Problem requirements: In the records below, find the line with "Click the X delete icon in upper toolbar", then retype it and every following line exactly, stopping after the line with "Instruction: Expand the 其他压缩命令 submenu arrow". Leave the pictures out.

Dataset entries:
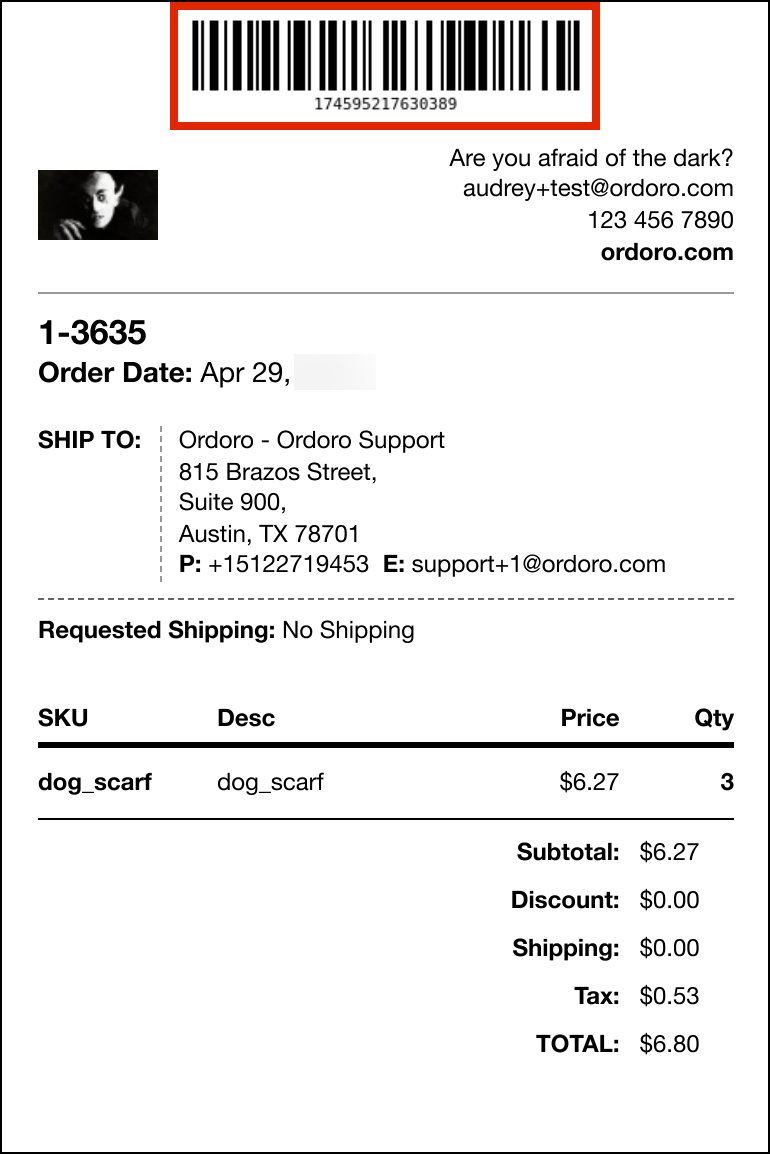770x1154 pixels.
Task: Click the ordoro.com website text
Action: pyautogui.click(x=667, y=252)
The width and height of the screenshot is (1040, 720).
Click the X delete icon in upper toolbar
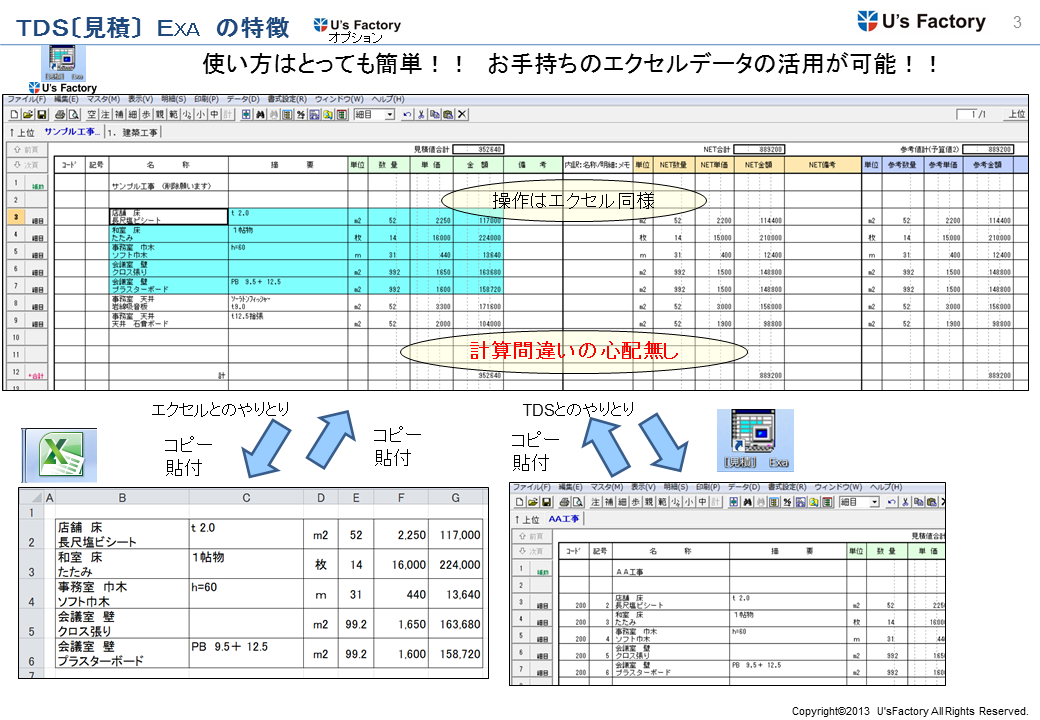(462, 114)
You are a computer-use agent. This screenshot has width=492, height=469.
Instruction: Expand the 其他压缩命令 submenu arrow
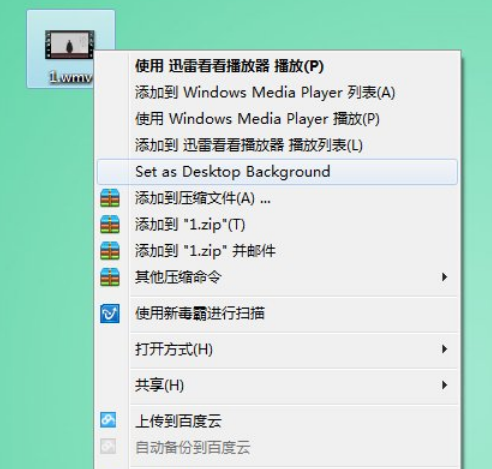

...

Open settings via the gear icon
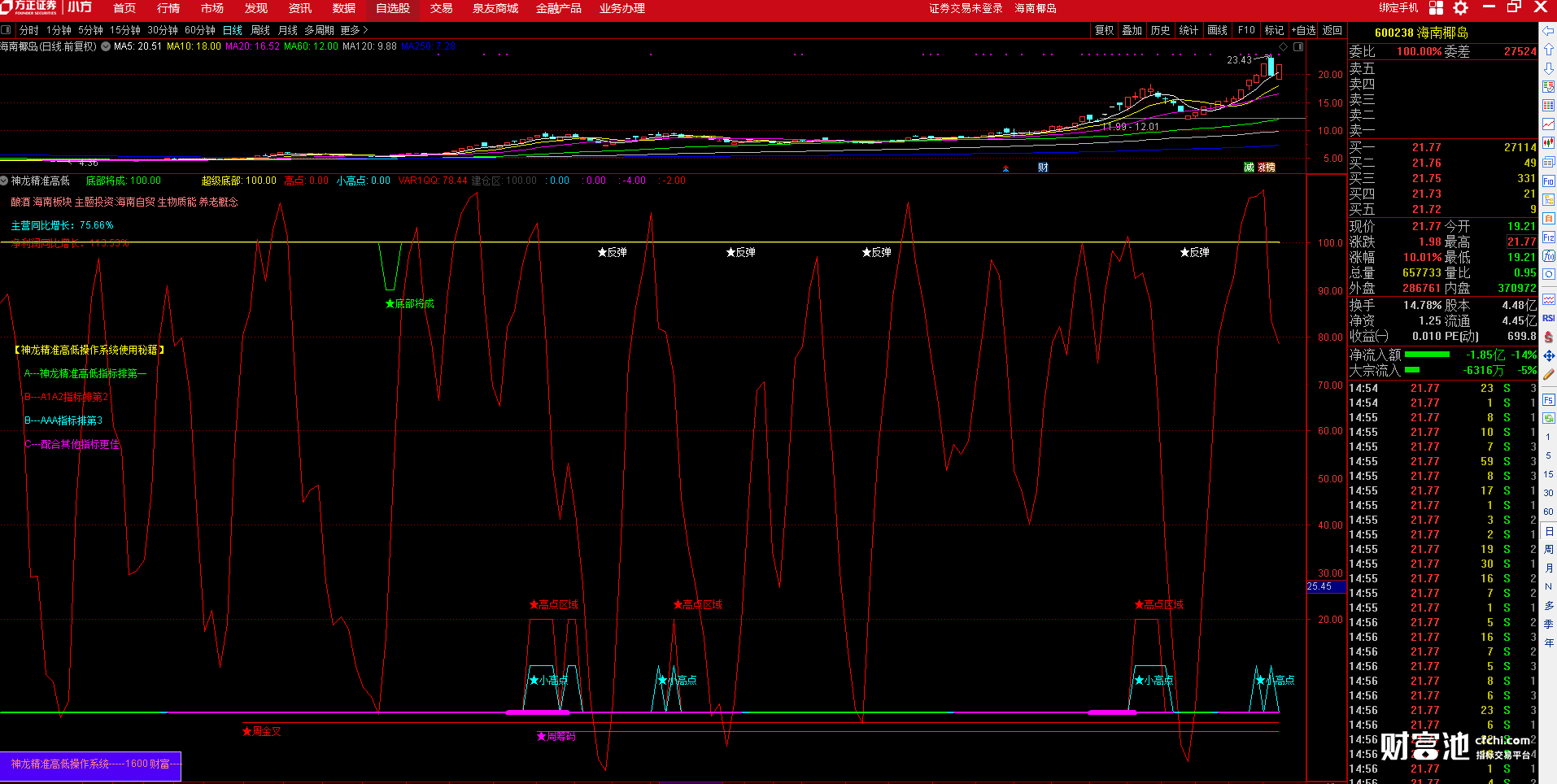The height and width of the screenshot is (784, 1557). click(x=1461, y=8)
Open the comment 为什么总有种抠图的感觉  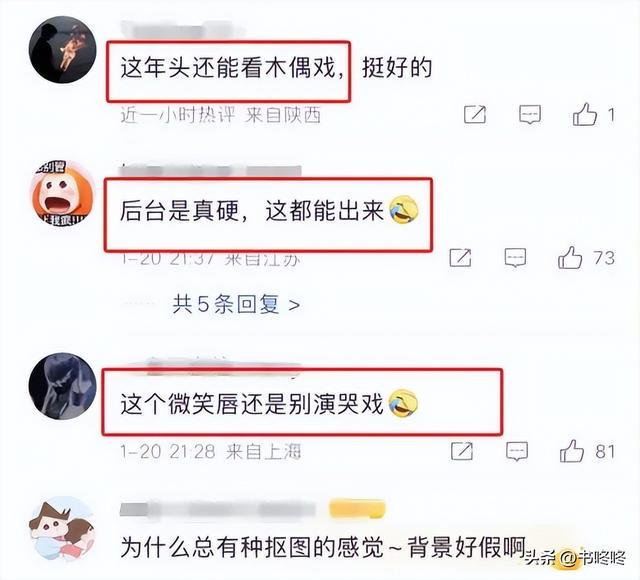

---

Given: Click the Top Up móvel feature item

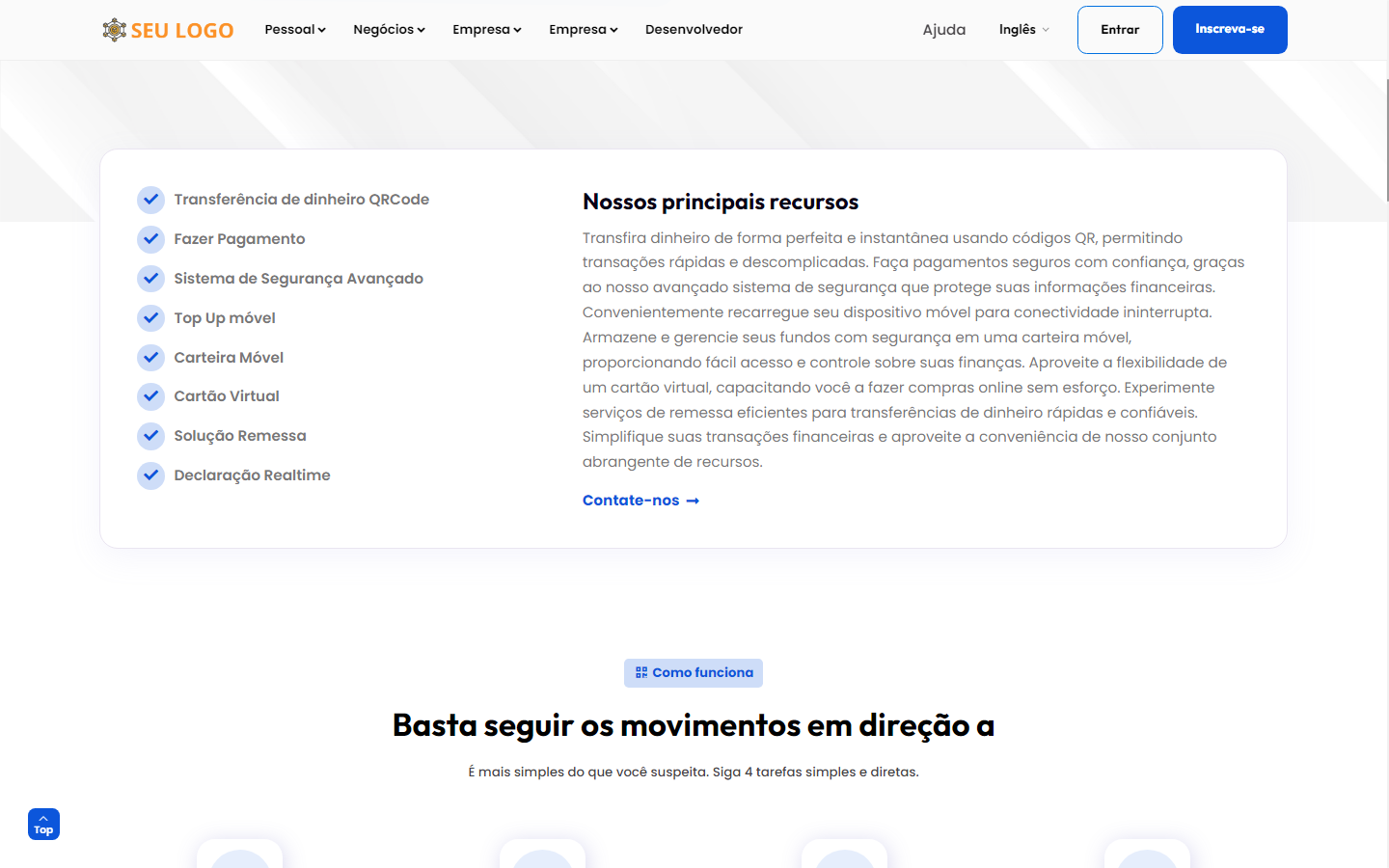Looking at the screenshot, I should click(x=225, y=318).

Written solution:
Click the X delete icon in upper toolbar
(462, 114)
You are a computer-use agent. This screenshot has width=492, height=469.
Instruction: Expand the 其他压缩命令 submenu arrow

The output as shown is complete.